Task directions => The data below should be retyped exactly, with the pictures left out.

(Excerpts from a dataset)
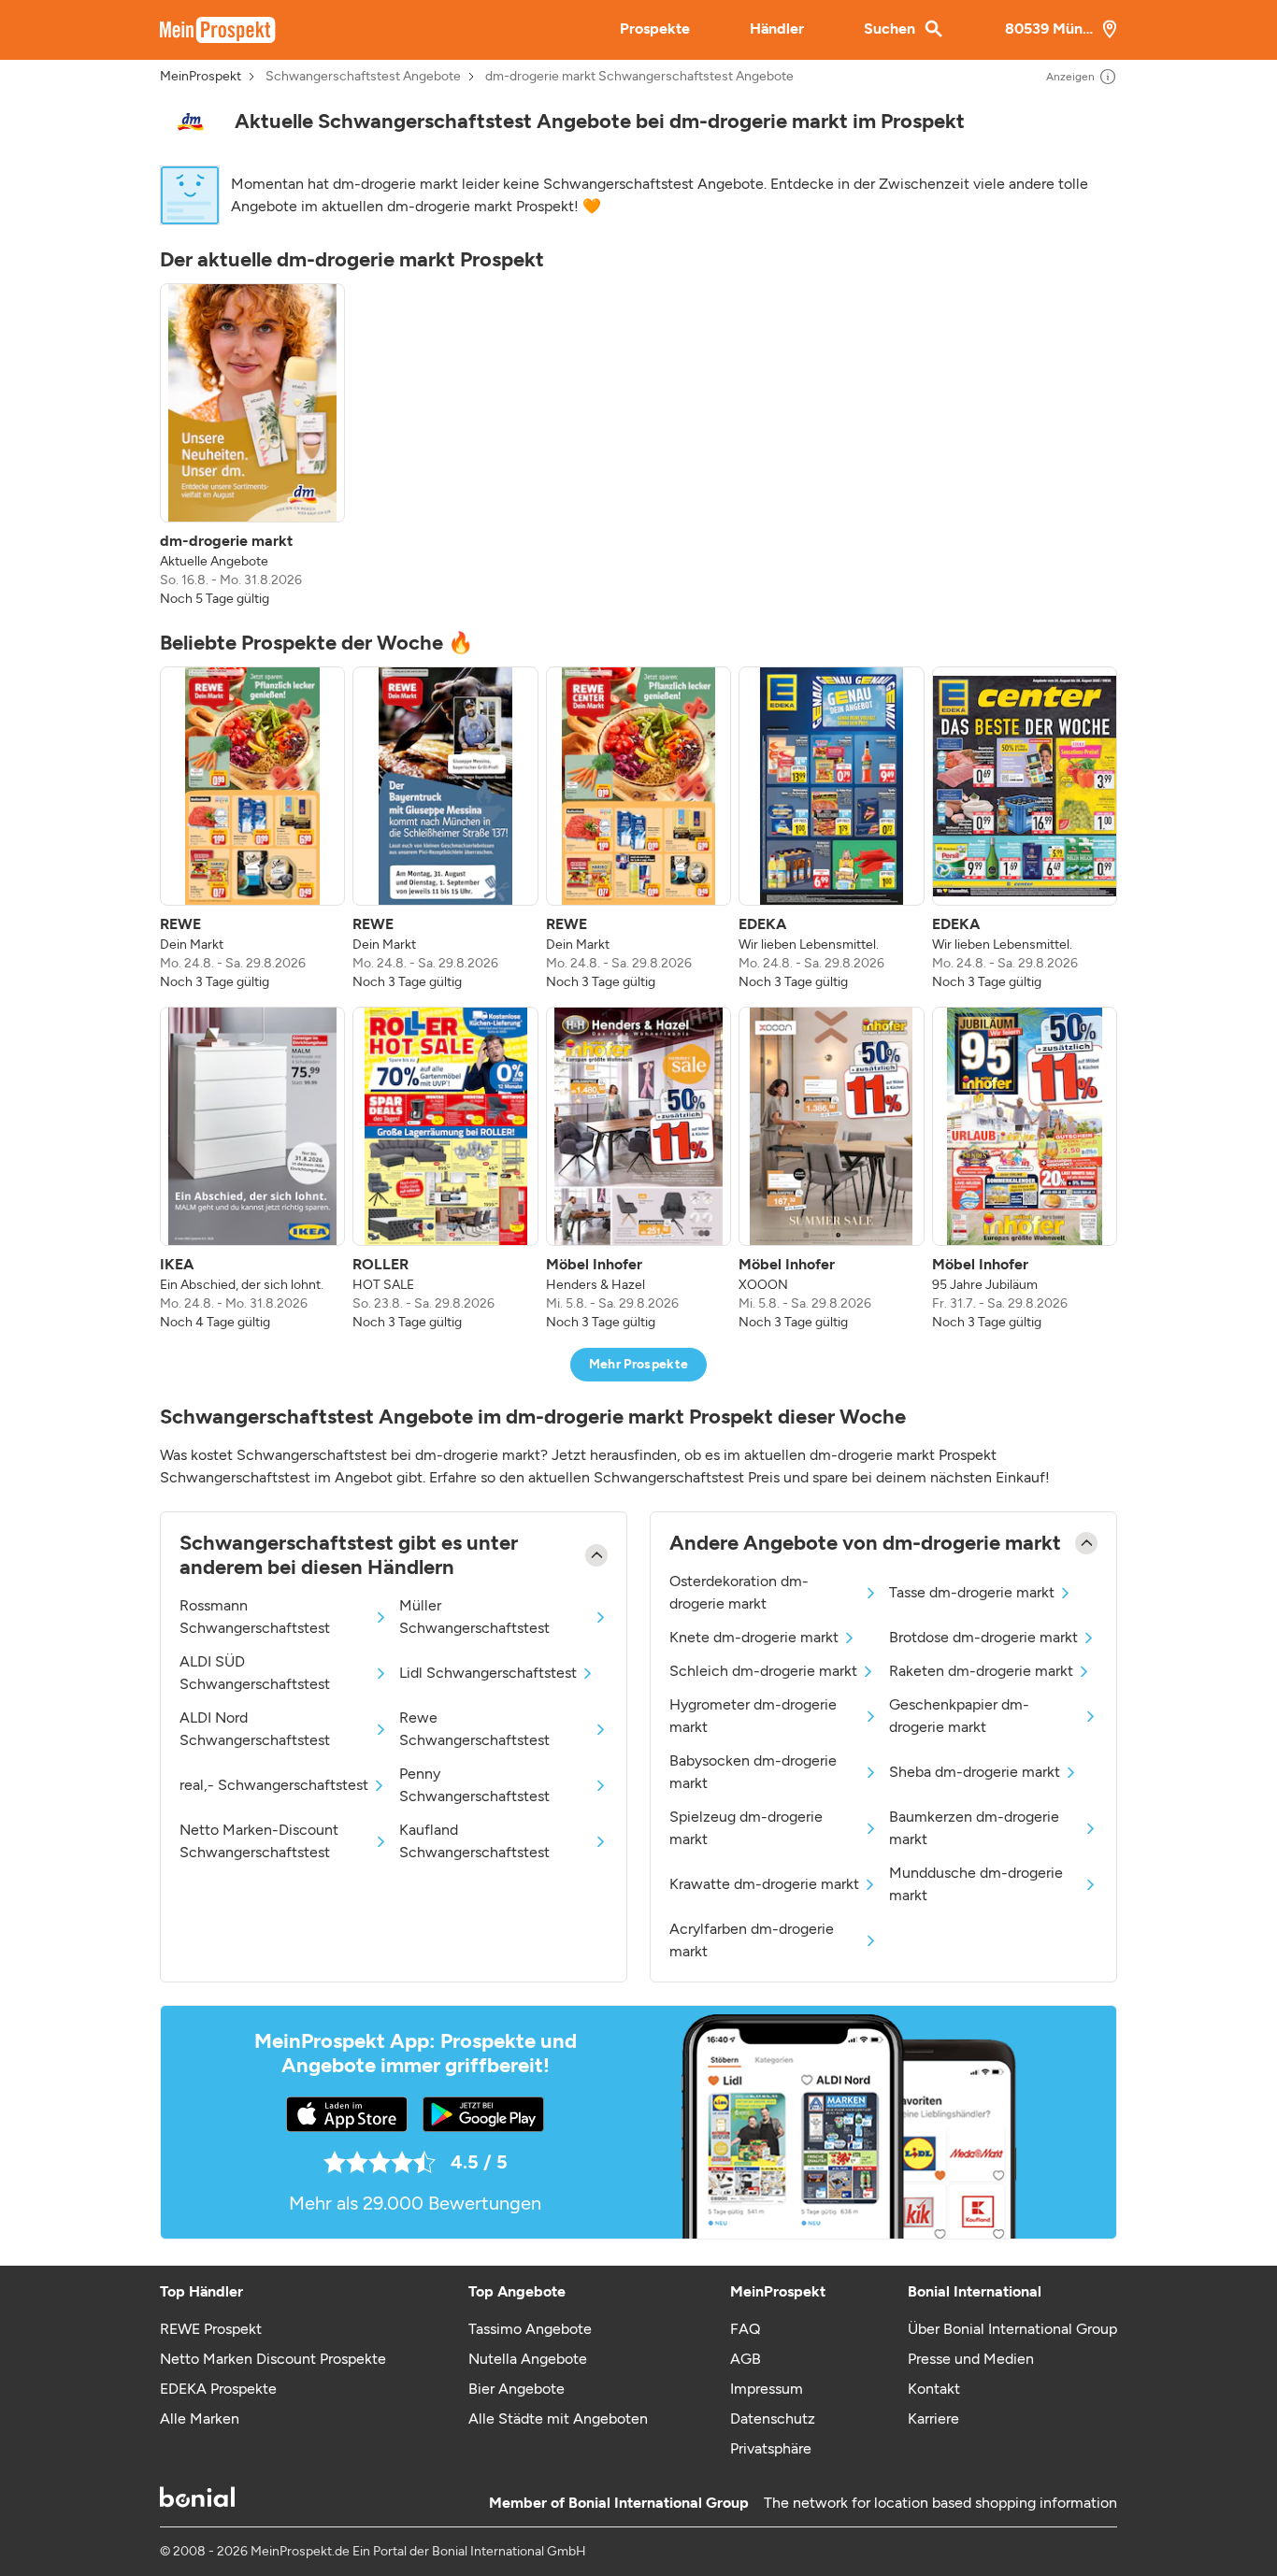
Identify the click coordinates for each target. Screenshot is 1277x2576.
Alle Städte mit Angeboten (558, 2418)
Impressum (766, 2388)
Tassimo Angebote (530, 2329)
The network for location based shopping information (940, 2503)
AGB (745, 2359)
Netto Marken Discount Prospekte (273, 2359)
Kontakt (934, 2388)
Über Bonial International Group (1012, 2329)
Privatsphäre (770, 2448)
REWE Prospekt (211, 2329)
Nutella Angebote (527, 2359)
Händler (777, 28)
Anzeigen (1070, 76)
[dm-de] (190, 122)
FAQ (745, 2329)
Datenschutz (772, 2418)
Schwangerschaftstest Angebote (363, 76)
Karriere (933, 2418)
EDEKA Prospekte (218, 2388)
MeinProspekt (200, 76)
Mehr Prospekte (639, 1364)
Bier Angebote (516, 2388)
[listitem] (252, 445)
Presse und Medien (971, 2359)
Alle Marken (199, 2418)
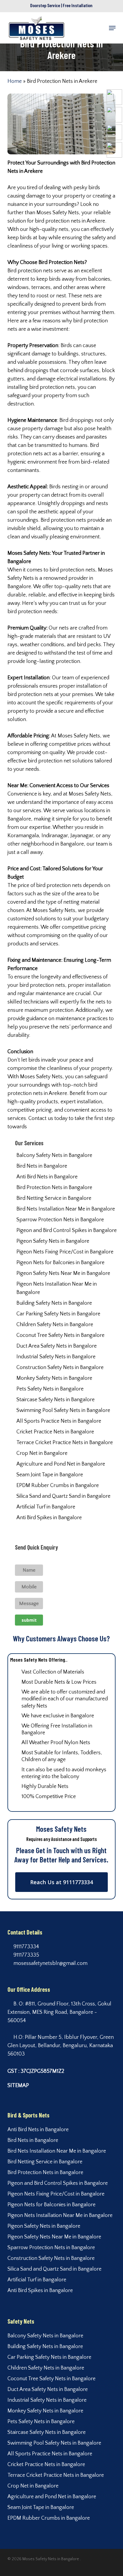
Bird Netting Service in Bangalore (53, 1198)
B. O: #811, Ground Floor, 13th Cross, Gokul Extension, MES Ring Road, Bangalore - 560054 (59, 2012)
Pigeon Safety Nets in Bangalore (52, 1241)
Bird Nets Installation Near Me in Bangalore (65, 1209)
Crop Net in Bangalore (41, 1453)
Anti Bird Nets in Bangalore (47, 1177)
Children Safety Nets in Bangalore (54, 1325)
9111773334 (25, 1947)
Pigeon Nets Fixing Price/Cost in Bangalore (64, 1252)
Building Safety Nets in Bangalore (54, 1303)
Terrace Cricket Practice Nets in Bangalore (64, 1443)
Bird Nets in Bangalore (41, 1166)
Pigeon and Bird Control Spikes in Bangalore (66, 1230)
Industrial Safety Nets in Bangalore (56, 1357)
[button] (112, 28)
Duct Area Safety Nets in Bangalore (56, 1346)
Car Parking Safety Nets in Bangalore (58, 1314)
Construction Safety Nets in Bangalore (60, 1368)
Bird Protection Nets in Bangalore (54, 1188)
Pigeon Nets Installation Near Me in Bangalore (56, 1288)
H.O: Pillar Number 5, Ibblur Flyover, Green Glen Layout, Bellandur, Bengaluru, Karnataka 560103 (60, 2045)
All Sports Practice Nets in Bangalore (58, 1421)
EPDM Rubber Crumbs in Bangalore (57, 1486)
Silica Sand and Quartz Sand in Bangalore (63, 1496)
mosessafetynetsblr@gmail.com (49, 1963)
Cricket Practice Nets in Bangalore (55, 1432)
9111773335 (25, 1955)
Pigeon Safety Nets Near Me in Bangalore (63, 1273)
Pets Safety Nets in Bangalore (50, 1389)
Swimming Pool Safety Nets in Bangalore (63, 1410)
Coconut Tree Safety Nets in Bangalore (60, 1335)
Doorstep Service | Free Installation (61, 5)
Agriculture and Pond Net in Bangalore (60, 1464)
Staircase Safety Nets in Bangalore (55, 1400)
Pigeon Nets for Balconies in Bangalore (60, 1263)
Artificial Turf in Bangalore (45, 1507)
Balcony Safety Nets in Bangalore (54, 1155)
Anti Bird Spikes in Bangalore (49, 1518)
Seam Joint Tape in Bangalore (49, 1475)
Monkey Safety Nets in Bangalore (54, 1378)
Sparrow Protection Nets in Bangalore (60, 1220)
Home (14, 81)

Result for this task =>
Identify the click coordinates for each target. Screenshot is 1277x2576.
Alle Städte mit Angeboten (558, 2418)
Impressum (766, 2388)
Tassimo Angebote (530, 2329)
The network for location based shopping information (940, 2503)
AGB (745, 2359)
Netto Marken Discount Prospekte (273, 2359)
Kontakt (934, 2388)
Über Bonial International Group (1012, 2329)
Privatsphäre (770, 2448)
REWE Prospekt (211, 2329)
Nutella Angebote (527, 2359)
Händler (777, 28)
Anzeigen (1070, 76)
[dm-de] (190, 122)
FAQ (745, 2329)
Datenschutz (772, 2418)
Schwangerschaftstest Angebote (363, 76)
Karriere (933, 2418)
EDEKA Prospekte (218, 2388)
MeinProspekt (200, 76)
Mehr Prospekte (639, 1364)
Bier Angebote (516, 2388)
[listitem] (252, 445)
Presse und Medien (971, 2359)
Alle Marken (199, 2418)
Bird Netting Service in Bangalore (53, 1198)
B. O: #811, Ground Floor, 13th Cross, Gokul Extension, MES Ring Road, Bangalore - 560054 (59, 2012)
Pigeon Safety Nets in Bangalore (52, 1241)
Bird Nets Installation Near Me in Bangalore (65, 1209)
Crop Net in Bangalore (41, 1453)
Anti Bird Nets in Bangalore (47, 1177)
Children Safety Nets in Bangalore (54, 1325)
9111773334 (25, 1947)
Pigeon Nets Fixing Price/Cost in Bangalore (64, 1252)
Building Safety Nets in Bangalore (54, 1303)
Terrace Cricket Practice Nets in Bangalore (64, 1443)
Bird Nets in Bangalore (41, 1166)
Pigeon and Bird Control Spikes in Bangalore (66, 1230)
Industrial Safety Nets in Bangalore (56, 1357)
[button] (112, 28)
Duct Area Safety Nets in Bangalore (56, 1346)
Car Parking Safety Nets in Bangalore (58, 1314)
Construction Safety Nets in Bangalore (60, 1368)
Bird Protection Nets in Bangalore (54, 1188)
Pigeon Nets Installation Near Me in Bangalore (56, 1288)
H.O: Pillar Number 5, Ibblur Flyover, Green Glen Layout, Bellandur, Bengaluru, Karnataka 560103 (60, 2045)
All Sports Practice Nets in Bangalore (58, 1421)
EPDM Rubber Crumbs in Bangalore (57, 1486)
Silica Sand and Quartz Sand in Bangalore (63, 1496)
mosessafetynetsblr@gmail.com (49, 1963)
Cricket Practice Nets in Bangalore (55, 1432)
9111773335 (25, 1955)
Pigeon Safety Nets Near Me in Bangalore (63, 1273)
Pets Safety Nets in Bangalore (50, 1389)
Swimming Pool Safety Nets in Bangalore (63, 1410)
Coconut Tree Safety Nets in Bangalore (60, 1335)
Doorstep Service | Free Installation (61, 5)
Agriculture and Pond Net in Bangalore (60, 1464)
Staircase Safety Nets in Bangalore (55, 1400)
Pigeon Nets for Balconies in Bangalore (60, 1263)
Artificial Turf in Bangalore (45, 1507)
Balcony Safety Nets in Bangalore (54, 1155)
Anti Bird Spikes in Bangalore (49, 1518)
Seam Joint Tape in Bangalore (49, 1475)
Monkey Safety Nets in Bangalore (54, 1378)
Sparrow Protection Nets in Bangalore (60, 1220)
Home (14, 81)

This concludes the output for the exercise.